- [What to produce]: Output the listing below line for line, changing nothing.

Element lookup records
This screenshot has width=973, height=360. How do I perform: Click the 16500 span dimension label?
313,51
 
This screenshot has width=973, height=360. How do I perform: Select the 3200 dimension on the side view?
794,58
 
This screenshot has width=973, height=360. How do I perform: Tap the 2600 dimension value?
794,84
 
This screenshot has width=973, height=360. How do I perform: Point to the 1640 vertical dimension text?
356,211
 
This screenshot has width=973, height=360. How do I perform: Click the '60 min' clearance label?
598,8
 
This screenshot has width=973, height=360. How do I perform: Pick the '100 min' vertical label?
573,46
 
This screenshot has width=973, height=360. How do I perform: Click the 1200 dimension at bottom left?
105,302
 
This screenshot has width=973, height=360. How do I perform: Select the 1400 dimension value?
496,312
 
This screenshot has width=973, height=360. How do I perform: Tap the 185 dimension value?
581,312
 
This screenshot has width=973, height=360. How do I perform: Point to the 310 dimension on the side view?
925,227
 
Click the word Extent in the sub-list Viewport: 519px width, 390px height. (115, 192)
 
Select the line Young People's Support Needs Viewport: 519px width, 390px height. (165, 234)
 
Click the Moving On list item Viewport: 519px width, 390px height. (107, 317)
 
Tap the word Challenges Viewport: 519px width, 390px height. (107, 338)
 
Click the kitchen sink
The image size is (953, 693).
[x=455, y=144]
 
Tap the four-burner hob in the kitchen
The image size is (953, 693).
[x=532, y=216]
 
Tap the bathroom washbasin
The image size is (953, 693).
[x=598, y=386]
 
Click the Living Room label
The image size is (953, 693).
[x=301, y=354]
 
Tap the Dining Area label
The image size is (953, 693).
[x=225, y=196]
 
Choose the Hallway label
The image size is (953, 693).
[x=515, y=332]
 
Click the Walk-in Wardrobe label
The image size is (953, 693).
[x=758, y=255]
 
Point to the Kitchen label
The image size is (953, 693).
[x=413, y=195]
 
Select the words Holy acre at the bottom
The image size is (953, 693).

- [Exercise output]:
This screenshot has width=973, height=360. How do I perform: Click the 16500 span dimension label?
313,51
 
This screenshot has width=973, height=360. How do I perform: Select the 3200 dimension on the side view?
794,58
 
This screenshot has width=973, height=360. How do I perform: Tap the 2600 dimension value?
794,84
 
This screenshot has width=973, height=360. How do I perform: Point to the 1640 vertical dimension text?
356,211
 
This screenshot has width=973, height=360. How do I perform: Click the '60 min' clearance label?
598,8
 
This screenshot has width=973, height=360. How do I perform: Pick the '100 min' vertical label?
573,46
 
This screenshot has width=973, height=360. How do I perform: Click the 1200 dimension at bottom left?
105,302
 
This screenshot has width=973, height=360. How do I perform: Select the 1400 dimension value?
496,312
 
This screenshot has width=973, height=360. How do I perform: Tap the 185 dimension value?
581,312
 
This screenshot has width=973, height=360. How do I perform: Point to the 310 dimension on the side view?
925,227
 
Click the word Extent in the sub-list Viewport: 519px width, 390px height. (115, 192)
 
Select the line Young People's Support Needs Viewport: 519px width, 390px height. (165, 234)
 
Click the Moving On list item Viewport: 519px width, 390px height. (107, 317)
 
Tap the word Challenges Viewport: 519px width, 390px height. (107, 338)
 
Click the kitchen sink
The image size is (953, 693).
[x=455, y=144]
 
Tap the four-burner hob in the kitchen
The image size is (953, 693).
[x=532, y=216]
 
Tap the bathroom washbasin
The image size is (953, 693).
[x=598, y=386]
 
Click the Living Room label
The image size is (953, 693).
[x=301, y=354]
 
Tap the Dining Area label
The image size is (953, 693).
[x=225, y=196]
 
Choose the Hallway label
The image size is (953, 693).
[x=515, y=332]
 
Click the Walk-in Wardrobe label
The image size is (953, 693).
[x=758, y=255]
 
Point to the Kitchen label
The image size is (953, 693).
[x=413, y=195]
 
Select the words Holy acre at the bottom
The image size is (953, 693).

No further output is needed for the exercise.